▸ **Input material**
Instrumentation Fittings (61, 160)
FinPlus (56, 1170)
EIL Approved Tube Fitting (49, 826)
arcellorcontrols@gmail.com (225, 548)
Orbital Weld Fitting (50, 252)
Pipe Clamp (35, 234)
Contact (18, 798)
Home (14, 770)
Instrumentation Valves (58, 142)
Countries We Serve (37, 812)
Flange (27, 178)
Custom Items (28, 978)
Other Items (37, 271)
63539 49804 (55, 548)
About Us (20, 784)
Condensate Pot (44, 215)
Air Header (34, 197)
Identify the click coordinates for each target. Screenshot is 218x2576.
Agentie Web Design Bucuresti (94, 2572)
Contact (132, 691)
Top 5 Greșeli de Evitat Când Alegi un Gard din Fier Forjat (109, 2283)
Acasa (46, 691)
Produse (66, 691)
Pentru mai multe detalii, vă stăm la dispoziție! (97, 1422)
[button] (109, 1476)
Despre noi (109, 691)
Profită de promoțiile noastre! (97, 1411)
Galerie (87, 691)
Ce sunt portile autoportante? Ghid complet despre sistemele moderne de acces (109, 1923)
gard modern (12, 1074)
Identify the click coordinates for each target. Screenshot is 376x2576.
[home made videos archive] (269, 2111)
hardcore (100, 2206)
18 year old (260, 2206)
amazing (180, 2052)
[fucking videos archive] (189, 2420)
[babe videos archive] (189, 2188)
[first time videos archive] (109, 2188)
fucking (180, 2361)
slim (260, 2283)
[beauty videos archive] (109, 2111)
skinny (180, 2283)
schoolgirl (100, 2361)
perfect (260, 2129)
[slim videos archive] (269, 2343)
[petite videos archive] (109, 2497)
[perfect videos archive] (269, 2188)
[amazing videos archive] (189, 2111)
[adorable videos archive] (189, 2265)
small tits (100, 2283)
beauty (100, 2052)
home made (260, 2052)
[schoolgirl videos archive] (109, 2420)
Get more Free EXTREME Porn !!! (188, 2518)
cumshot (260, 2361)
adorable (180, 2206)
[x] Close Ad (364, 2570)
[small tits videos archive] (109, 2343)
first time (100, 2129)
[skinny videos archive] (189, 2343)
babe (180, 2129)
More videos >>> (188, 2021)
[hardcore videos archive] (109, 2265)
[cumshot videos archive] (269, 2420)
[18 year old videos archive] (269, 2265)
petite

▸ **Your goal**
Look above for the line containing "cumshot (260, 2361)". Return it and each line after it exactly, through the last line, and nothing more.

▸ **Response area**
cumshot (260, 2361)
adorable (180, 2206)
[x] Close Ad (364, 2570)
[small tits videos archive] (109, 2343)
first time (100, 2129)
[skinny videos archive] (189, 2343)
babe (180, 2129)
More videos >>> (188, 2021)
[hardcore videos archive] (109, 2265)
[cumshot videos archive] (269, 2420)
[18 year old videos archive] (269, 2265)
petite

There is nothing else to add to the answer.